It is usually written with two horizontal bars: $\norm{\bs{x}}$
The Triangle Inequality
We have seen above that one condition for a function to be a norm is that it respects the triangle inequity. It just means that the norm of the sum of some vectors is less than or equal to the sum of the norms of these vectors:
$$ \norm{\bs{u}+\bs{v}} \leq \norm{\bs{u}}+\norm{\bs{v}} $$
Example 1.
To show what this means, we will take two vectors, each containing two elements (again, useful to be represented as x and y coordinates). Our vectors are:
$$ \bs{u}= \begin{bmatrix} 1 & 6 \end{bmatrix} $$
u = np.array([1, 6])
u
array([1, 6])
and
$$ \bs{v}= \begin{bmatrix} 4 & 2 \end{bmatrix} $$
v = np.array([4, 2])
v
array([4, 2])
Let's compare:
$$ \norm{\bs{u}+\bs{v}} $$
and:
$$ \norm{\bs{u}}+\norm{\bs{v}} $$
We will see later different types of the norm, but for now on, we will use a classic one: the Euclidean Norm ($L^2$). The $L^2$ norm can be calculated with the Numpy function np.linalg.norm() (see more details on the doc).

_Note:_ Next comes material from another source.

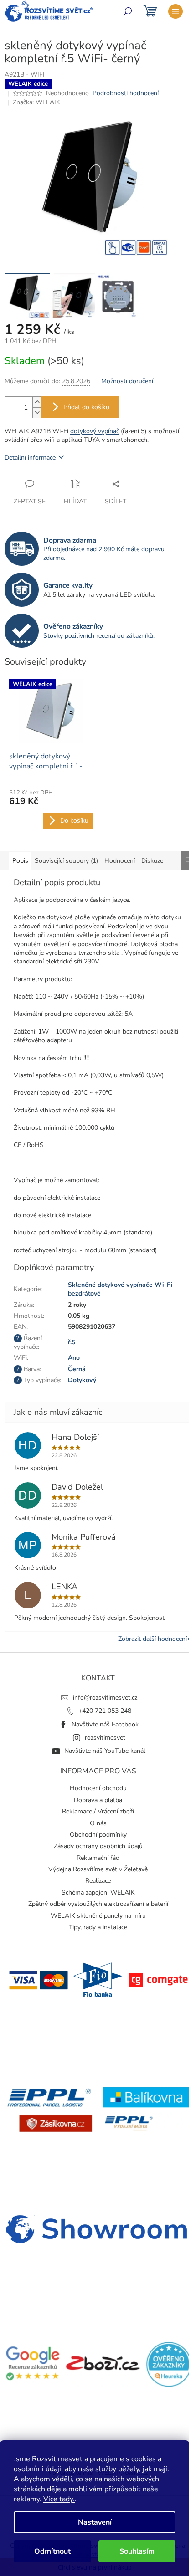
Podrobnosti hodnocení (126, 93)
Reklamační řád (98, 1858)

$$ \norm{\bs{u}+\bs{v}} = \sqrt{(1+4)^2+(6+2)^2} = \sqrt{89} \approx 9.43 $$
We will see later in details what is the $L^1$ or $L^2$ norms.
np.linalg.norm(u+v)
9.4339811320566032
and
$$ \norm{\bs{u}}+\norm{\bs{v}} = \sqrt{1^2+6^2}+\sqrt{4^2+2^2} = \sqrt{37}+\sqrt{20} \approx 10.55 $$
np.linalg.norm(u)+np.linalg.norm(v)
10.554898485297798
We can see that the triangle inequality is respected since:
$$ \norm{\bs{u}+\bs{v}} \leq \norm{\bs{u}}+\norm{\bs{v}} $$
Graphical explanation
You will see that the graphical representation of this theorem makes it quite trivial. We will plot the vectors $\bs{u}$, $\bs{v}$ and $\bs{u}+\bs{v}$ using our plotVectors function and adding some text to identify the vectors:
u = np.array([0,0,1,6])
v = np.array([0,0,4,2])
w = u+v
u_bis = [u[2], u[3], v[2], v[3]]
plotVectors([u, u_bis, w],
[sns.color_palette()[0],
sns.color_palette()[1],
sns.color_palette()[2]])
plt.xlim(-2, 6)
plt.ylim(-2, 9)
plt.text(-1, 3.5, r'$||\vec{u}||$', color=sns.color_palette()[0], size=20)

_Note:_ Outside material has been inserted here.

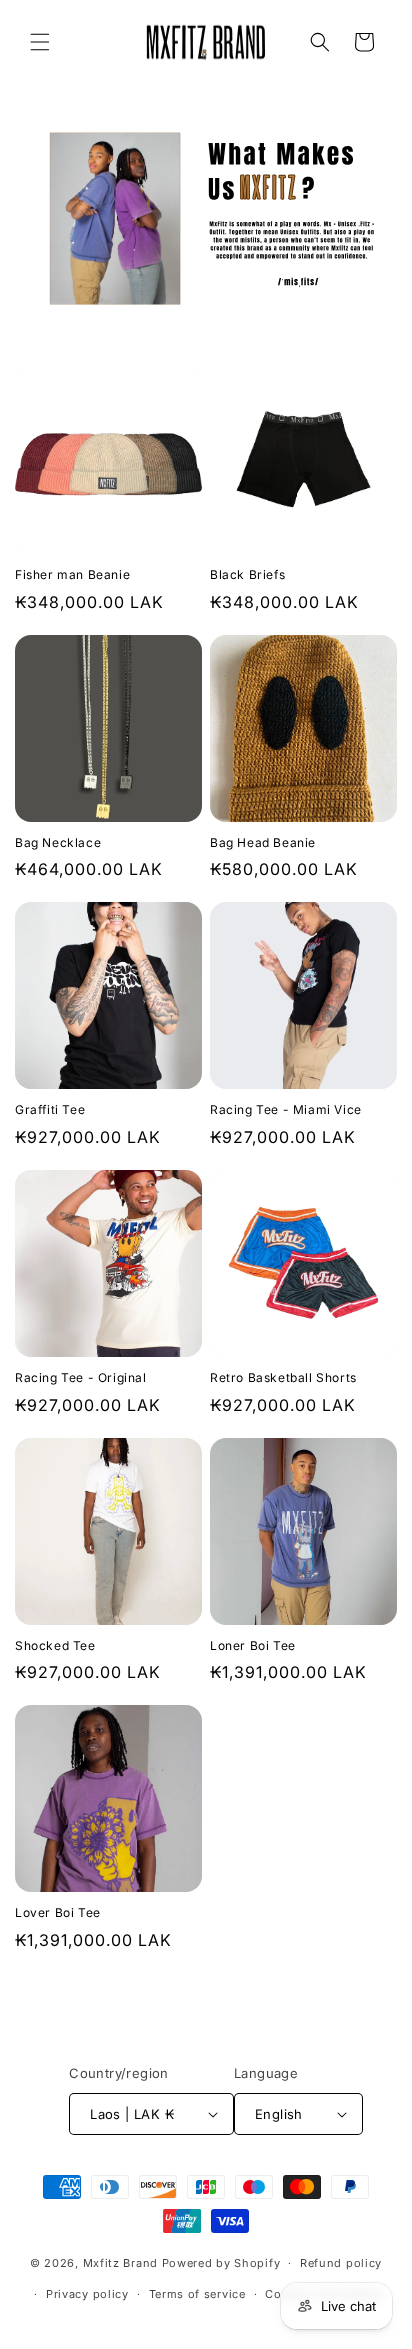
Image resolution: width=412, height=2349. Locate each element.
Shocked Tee (55, 1645)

plt.text(2.5, 7.5, r'$||\vec{v}||$', color=sns.color_palette()[1], size=20)
plt.text(2, 2, r'$||\vec{u}+\vec{v}||$', color=sns.color_palette()[2], size=20)
plt.show()
plt.close()
The length of $\bs{u}$ plus the length of $\bs{v}$ is larger than the length of the vector $\bs{u}+\bs{b}$. Geometrically, this simply means that the shortest path between two points is a line!
P-norms: General Rules
We have seen the conditions required by the function to be called norm. This means that there are multiple functions that can be used as norms. We will see later the pros and cons of these different norms. We call $p$-norm the following category of functions that depend on $p$:
$$ \norm{\bs{x}}_p=(\sum_i|\bs{x}_i|^p)^{1/p} $$
Let's dive into this equation step by step. We can see that there is a sum of elements so we can think of it as an iteration over the $i$ elements:
- $\vert\bs{x}_i\vert$ Calculate the absolute value of the $i$th element
- $\vert\bs{x}_i\vert^p$ Take its power $p$
- $\sum_i\vert\bs{x}_i\vert^p$ Sum all these powered absolute values
- $(\sum_i\vert\bs{x}_i\vert^p)^{1/p}$ Take the power $\frac{1}{p}$ of this result
This will be clear with examples using these widely used $p$-norms.
The $L^0$ norm
If $p=0$, the formula becomes:
$$ \norm{\bs{x}}_0=(\sum_i|\bs{x}_i|^0)^{1/0} $$
Let's see what it means. Using the power $0$ with absolute values will get you a $1$ for every non-$0$ values and a $0$ for $0$.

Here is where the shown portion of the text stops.